SAN DIEGO (AP) – Some days, killer whales just wake up on the wrong side of the pool.

A 2½-ton orca that dragged a trainer underwater during a show at SeaWorld may have been put out by a spat with another whale, grumpy because of the weather or just irritable from a stomach ache, according to marine mammal experts.

“Some mornings they just wake up not as willing to do the show as others,” said Ken Balcomb, director of the Center for Whale Research in Friday Harbor, Wash. “If the trainer doesn’t recognize it’s not a good day, this will happen.”

The whale, Kasatka, was back in the water Thursday for a lunchtime performance that went off without a hitch. But the show was limited to tricks that did not involve trainers getting in the water.

Meanwhile, experts from other SeaWorld parks and marine centers converged in San Diego to review Wednesday’s incident and figure out what set the whale off.

The trainer, Ken Peters, 39, underwent surgery Thursday on a broken bone in his foot but was otherwise in good spirits, said Mike Scarpuzzi, vice president of zoological operations at SeaWorld San Diego and a former killer-whale trainer.

Kasatka, a 30-year-old orca that is about 17 feet long and weighs well over 5,000 pounds, twice held Peters underwater for less than a minute each time during the finale of a show at Shamu Stadium.

The act called for the orca to leap out of the water so Peters could dive off her nose. Instead, as several hundred spectators watched, Kasatka grabbed Peters’ foot in her mouth and dragged him toward the bottom of the 36-foot-deep tank.

When they came up, Peters tried to calm the animal by stroking its back, but it grabbed him and plunged down again. The whale finally released him and Peters was able to surface and swim away. He emerged from the tank with one leg of his wet suit torn.

Kasatka and Peters were involved in a scrape in 1999, when the whale tried to bite the trainer during a show, Scarpuzzi said. Peters hopped out of the tank and was not injured. The whale also tried to bite a different trainer in 1993, Scarpuzzi said.

Peters has 16 years of experience as a trainer, including 12 years in Shamu Stadium.

Scarpuzzi pointed out that the animals perform as many as eight times a day, 365 days a year, “so this, even though it can be expected because they are killer whales, it is definitely abnormal.”

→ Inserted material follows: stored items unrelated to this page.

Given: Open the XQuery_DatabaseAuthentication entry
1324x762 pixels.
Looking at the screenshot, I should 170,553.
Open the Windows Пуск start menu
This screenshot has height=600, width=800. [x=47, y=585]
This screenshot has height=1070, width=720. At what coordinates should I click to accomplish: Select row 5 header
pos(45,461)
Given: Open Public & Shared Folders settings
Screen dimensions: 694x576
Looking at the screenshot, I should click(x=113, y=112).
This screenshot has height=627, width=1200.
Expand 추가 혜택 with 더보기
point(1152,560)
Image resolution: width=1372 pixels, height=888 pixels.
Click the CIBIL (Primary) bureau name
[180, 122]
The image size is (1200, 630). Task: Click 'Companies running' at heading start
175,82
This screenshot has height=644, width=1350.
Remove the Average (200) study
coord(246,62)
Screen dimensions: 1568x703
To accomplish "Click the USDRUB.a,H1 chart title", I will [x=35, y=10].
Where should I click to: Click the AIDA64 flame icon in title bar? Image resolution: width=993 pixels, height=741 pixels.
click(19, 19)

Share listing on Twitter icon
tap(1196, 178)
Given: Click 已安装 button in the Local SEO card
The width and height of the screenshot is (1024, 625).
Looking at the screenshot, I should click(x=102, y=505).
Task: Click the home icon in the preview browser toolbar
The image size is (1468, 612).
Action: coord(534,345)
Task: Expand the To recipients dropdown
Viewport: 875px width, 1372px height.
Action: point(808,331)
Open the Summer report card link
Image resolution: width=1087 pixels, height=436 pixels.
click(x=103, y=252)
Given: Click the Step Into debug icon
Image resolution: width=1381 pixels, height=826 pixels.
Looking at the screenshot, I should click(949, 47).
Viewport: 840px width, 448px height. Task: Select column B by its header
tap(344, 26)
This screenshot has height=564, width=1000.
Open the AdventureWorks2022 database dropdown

Killer whales are predators that were originally called whale-killers because they occasionally eat other whales and dolphins.

“In the wild they’re not dangerous to humans and there’s no incidences of them attacking humans unprovoked,” Balcomb said.

Park spokesman Dave Koontz said a different whale went under with a trainer’s foot in its mouth two or three weeks ago but obeyed commands to release the trainer and return to the side of the tank. The trainer was not injured.

The most serious attack at SeaWorld came in 1987, when a whale leaped onto a trainer as he rode a second whale during a stunt before a full house. The trainer was hospitalized with a broken pelvis, ribs and upper leg.

Kasatka made headlines in 2001 when she became the first killer whale to successfully give birth in captivity after being artificially inseminated.